Insights for Early Predictions of Magnetic and Dynamic Properties of Interplanetary Coronal Mass Ejections using Observations, Theory and Modeling
Convener: Emilia Kilpua  | Co-Conveners: Neel Savani , Spiros Patsourakos 

The ability of a coronal mass ejection (CME) to disturb the near-Earth space environment is determined by its magnetic and dynamic properties, most importantly by the magnitude and duration of the southward interplanetary magnetic field component. However, current limitations with predicting solar wind parameters, in particular the magnetic field vectors in Earth-impacting CMEs, severely restrict the accuracy of long lead-time space weather forecasts. This introduces a significant problem since most space weather forecast end-users need reliable warnings at least half a day ahead with minimal false alarms.

[Word and element locating data]

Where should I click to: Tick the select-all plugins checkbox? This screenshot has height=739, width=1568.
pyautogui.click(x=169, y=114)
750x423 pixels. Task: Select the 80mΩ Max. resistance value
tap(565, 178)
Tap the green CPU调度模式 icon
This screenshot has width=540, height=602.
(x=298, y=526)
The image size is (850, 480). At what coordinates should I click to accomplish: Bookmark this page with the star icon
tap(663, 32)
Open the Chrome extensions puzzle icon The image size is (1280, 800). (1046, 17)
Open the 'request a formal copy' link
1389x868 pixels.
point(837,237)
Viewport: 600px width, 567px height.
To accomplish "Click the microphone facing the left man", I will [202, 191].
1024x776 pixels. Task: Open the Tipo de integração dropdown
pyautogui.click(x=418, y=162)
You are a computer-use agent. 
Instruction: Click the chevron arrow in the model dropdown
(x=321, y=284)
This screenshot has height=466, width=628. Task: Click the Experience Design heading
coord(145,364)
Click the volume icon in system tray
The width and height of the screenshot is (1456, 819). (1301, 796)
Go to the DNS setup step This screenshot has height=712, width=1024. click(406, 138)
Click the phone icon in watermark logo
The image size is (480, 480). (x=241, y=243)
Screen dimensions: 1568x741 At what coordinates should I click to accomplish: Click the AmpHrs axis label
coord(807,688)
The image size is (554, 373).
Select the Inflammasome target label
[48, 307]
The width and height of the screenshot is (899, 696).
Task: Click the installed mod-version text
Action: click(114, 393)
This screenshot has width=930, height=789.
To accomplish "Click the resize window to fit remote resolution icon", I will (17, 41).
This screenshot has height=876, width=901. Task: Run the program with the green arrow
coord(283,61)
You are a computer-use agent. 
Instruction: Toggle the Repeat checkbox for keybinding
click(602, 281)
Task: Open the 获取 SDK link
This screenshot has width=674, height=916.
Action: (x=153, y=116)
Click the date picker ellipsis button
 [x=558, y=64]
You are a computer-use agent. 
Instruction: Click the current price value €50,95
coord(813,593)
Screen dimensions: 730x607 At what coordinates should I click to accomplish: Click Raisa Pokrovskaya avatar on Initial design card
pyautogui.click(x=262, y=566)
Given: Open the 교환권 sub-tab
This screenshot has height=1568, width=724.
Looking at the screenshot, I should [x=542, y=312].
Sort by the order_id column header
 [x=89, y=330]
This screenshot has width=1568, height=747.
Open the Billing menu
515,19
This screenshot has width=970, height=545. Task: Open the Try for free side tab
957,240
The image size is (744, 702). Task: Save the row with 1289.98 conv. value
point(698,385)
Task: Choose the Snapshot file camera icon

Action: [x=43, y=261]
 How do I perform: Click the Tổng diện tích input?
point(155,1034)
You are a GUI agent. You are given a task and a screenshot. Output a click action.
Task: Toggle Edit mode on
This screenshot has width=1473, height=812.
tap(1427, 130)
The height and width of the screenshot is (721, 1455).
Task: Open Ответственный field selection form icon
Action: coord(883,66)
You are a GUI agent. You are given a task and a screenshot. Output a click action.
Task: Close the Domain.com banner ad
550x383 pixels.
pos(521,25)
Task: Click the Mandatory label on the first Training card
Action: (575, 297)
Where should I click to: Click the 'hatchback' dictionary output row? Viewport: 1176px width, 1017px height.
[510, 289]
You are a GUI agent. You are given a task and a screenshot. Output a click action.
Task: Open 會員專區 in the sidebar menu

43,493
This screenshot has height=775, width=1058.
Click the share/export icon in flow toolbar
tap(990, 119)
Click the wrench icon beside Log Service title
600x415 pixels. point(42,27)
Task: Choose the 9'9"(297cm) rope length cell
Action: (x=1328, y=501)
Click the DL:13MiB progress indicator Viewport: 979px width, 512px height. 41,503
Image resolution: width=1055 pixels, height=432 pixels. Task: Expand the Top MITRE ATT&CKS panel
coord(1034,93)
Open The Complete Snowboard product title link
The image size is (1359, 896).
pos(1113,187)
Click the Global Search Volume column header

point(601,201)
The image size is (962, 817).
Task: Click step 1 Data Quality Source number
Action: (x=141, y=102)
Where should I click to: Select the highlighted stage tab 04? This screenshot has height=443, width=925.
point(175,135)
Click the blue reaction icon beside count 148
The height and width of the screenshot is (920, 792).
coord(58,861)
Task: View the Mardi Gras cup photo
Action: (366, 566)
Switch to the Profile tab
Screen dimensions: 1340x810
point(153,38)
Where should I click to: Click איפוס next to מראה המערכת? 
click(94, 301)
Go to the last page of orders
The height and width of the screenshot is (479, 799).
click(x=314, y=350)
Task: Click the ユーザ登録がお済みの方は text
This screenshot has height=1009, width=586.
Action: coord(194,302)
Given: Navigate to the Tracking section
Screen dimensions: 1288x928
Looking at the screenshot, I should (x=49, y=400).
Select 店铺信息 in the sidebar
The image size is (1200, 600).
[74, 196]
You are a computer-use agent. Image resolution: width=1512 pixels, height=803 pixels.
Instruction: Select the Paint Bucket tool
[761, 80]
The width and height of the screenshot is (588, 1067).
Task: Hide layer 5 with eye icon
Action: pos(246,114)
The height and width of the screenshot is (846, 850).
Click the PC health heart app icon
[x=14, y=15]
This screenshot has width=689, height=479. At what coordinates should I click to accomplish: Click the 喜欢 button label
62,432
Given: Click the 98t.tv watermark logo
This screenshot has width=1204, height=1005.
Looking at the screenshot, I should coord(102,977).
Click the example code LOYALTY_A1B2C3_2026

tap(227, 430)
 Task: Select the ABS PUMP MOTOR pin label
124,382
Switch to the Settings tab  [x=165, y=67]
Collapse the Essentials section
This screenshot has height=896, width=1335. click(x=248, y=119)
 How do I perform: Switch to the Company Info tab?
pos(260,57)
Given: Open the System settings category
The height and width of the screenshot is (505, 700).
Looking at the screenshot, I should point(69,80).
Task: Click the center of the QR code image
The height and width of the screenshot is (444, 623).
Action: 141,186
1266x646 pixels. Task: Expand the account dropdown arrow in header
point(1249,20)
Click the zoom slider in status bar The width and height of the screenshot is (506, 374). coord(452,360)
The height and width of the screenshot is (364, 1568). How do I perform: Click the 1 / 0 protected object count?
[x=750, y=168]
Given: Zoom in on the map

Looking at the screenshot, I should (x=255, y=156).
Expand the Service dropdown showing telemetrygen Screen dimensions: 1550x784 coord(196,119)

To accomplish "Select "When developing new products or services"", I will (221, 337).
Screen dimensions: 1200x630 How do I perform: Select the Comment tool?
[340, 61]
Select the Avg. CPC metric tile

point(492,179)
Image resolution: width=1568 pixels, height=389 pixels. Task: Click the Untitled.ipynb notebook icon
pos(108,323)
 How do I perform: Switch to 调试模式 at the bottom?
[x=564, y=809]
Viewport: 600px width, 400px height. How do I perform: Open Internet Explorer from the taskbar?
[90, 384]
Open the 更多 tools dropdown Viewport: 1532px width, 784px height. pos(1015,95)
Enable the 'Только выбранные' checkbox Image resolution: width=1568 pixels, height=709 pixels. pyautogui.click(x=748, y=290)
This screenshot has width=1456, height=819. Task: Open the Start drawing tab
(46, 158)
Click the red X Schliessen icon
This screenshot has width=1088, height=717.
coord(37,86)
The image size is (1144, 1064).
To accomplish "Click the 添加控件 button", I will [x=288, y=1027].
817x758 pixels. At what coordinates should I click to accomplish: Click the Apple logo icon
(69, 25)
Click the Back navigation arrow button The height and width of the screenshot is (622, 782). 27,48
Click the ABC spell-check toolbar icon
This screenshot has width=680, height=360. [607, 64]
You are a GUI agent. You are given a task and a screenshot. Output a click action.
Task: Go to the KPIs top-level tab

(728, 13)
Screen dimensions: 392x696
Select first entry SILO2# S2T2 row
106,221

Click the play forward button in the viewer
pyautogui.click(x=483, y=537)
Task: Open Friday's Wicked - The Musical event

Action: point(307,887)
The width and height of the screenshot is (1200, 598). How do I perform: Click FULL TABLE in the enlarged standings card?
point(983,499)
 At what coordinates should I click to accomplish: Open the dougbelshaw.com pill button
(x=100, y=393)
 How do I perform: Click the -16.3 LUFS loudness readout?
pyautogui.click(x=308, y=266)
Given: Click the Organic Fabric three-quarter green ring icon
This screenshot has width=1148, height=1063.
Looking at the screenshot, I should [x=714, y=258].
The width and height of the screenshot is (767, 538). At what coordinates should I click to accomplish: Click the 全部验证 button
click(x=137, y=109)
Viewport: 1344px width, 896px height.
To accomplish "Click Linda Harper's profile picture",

Set tasks:
[1] Name everyone the CME prediction session description lists as convener or co-convener.
[2] Continue the session description on predicting CME properties, starting after its last sentence.

The answers:
[1] Emilia Kilpua, Neel Savani, Spiros Patsourakos

[2]
This session aims at a synergy and discussion of methods, based on combining observations, theory and modeling for predicting CME magnetic and dynamic properties relevant for improving long lead-time space weather forecasts. This includes overcoming limitations in making adequate remote-sensing observations of key parameters and in addition, in estimating the deformation of the CME and changes in its geometrical parameters (due to rotation and deflection) during the coronal and interplanetary propagation. Papers focusing on estimating magnetic field vectors within CMEs with embedded flux ropes are particularly encouraged. We also highly welcome papers estimating the magnetic field and plasma properties within turbulent CME sheath regions, which may also have strong out-of-ecliptic magnetic fields, and hence, drive strong space weather storms.